BAILING OSMAN OUT OF HIS JAMS often fell to his friends, many of them rock rats like himself, others more attuned to the day-to-day realities of adult life but nonetheless charmed by Osman's perpetual good nature.

"Whatever rough edges there were got smoothed out by a genuine fondness for the guy," said Roger Rogalski, a climber and orthopedic surgeon who became Osman's doctor, as we sat in his south Tahoe office. "He had his demons, sure, but I can't say a single bad thing about him."

By the late eighties Osman had made a name for himself as an accomplished rock and ice climber and as a no-ropes free soloist. Rogalski, who treated him mostly for small injuries—broken ribs and ankles—often suspended his payment, and Osman responded by gifting him with jackets and shoes that he had begun to receive from a handful of climbing sponsors. But Osman's interest in the sport was flagging. In 1989, working with a top rope to put up a 5.13 climb at Cave Rock that he called Phantom Lord, he fell 50 times trying to place a single bolt above a particularly torturous move. In the process he discovered that he was more exhilarated by the falling than the climbing.


"I'm not sure why," Rogalski said. "Maybe when a couple of the hot French guys came along and did Slayer on sight—a 5.14 route that took Dan a year to put up. Sometime after that he sort of drifted away from serious climbing and got very into the jumping. Most of us thought it was crazy, putting your life in the trust of a rope, but he was a passionate guy, and when his passion for climbing cooled he had to replace it with something. And it wasn't going to be backgammon."

Osman took small jumps at first, the length of ordinary climbing falls that could be caught by traditional belays and anchors. Then, as the falls got longer and longer, as he grew confident of the equipment, he began designing complex systems to anchor the lines in a way that would spread the load at impact and allow him to plunge from heights that no one had ever dared to try on climbing ropes. In Yosemite and elsewhere, he gathered groups of climbers to take turns at his new "sport," sometimes called "body hurling" or, as one oxymoron had it, "controlled free-falling."

"When I finally did it, my brain just balked," says Gambalie, 28. "This wasn't like skydiving, where the ground is never really in perspective, or even like bungee, where you start decelerating long before you get to the bottom. On Dano's system you got so close to the ground before the rope caught, it really scared me. The rush was just phenomenal, because there was no comfort margin like there is in BASE jumping, no margin for error."

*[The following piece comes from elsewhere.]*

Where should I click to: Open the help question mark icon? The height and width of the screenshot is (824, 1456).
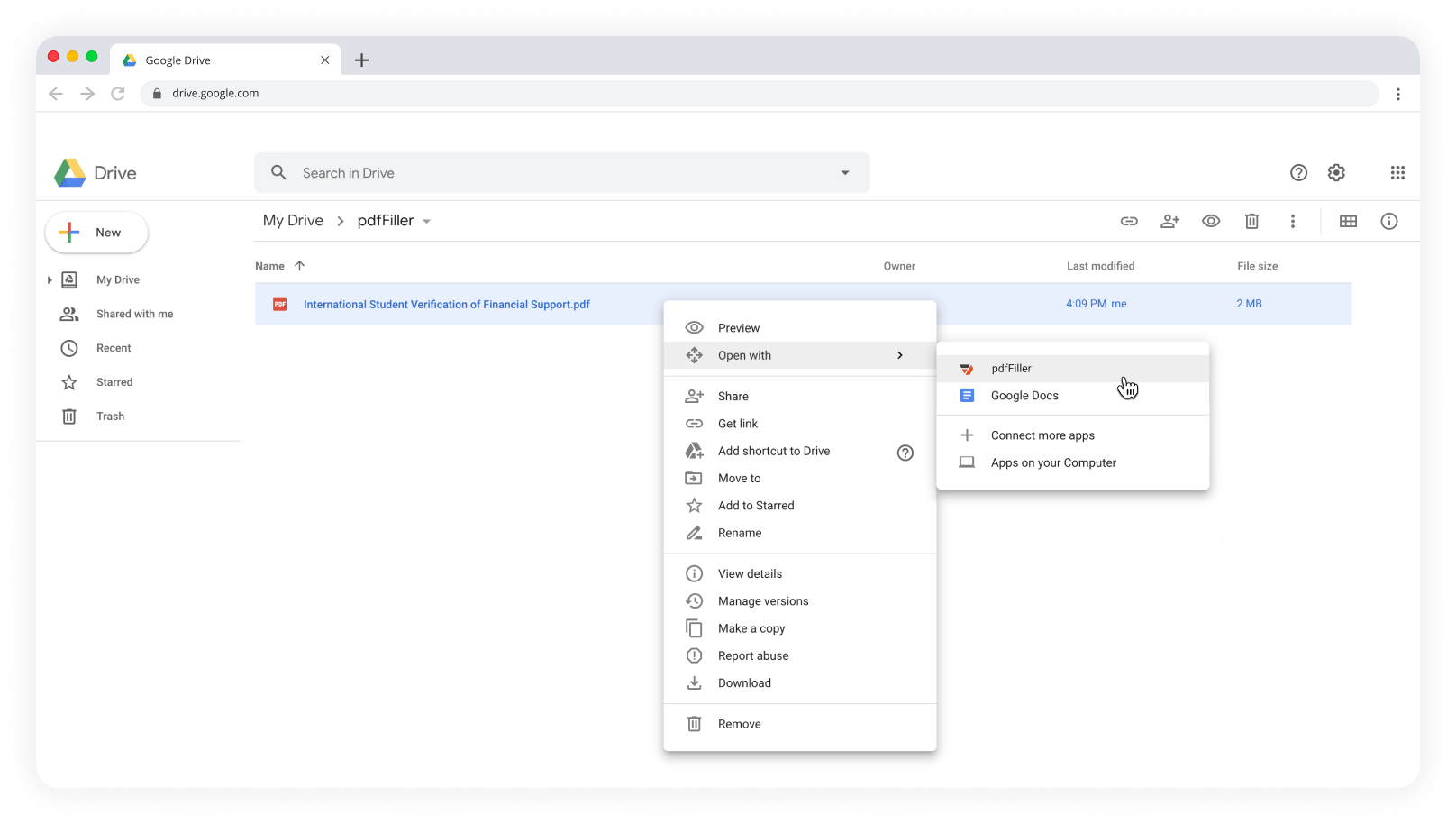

If anyone needed proof of the zero tolerance for mistakes in Osman-style rope jumps, it came in 1994 at a Utah bridge. Bobby Tarver, a 25-year-old climber, rigged a new set of ropes for a 250-foot jump. Climbing ropes are designed to stretch when fallen on, and Osman always prestretched new ones with a series of short falls to determine their maximum lengths, something that Tarver failed to do, though it was part of the detailed written instructions that Osman had given him. Tarver's jump stretched the unused rope far enough to slam him into the canyon wall, killing him instantly. His death was chalked up to pilot error, and Osman continued to encourage his friends to try jumping.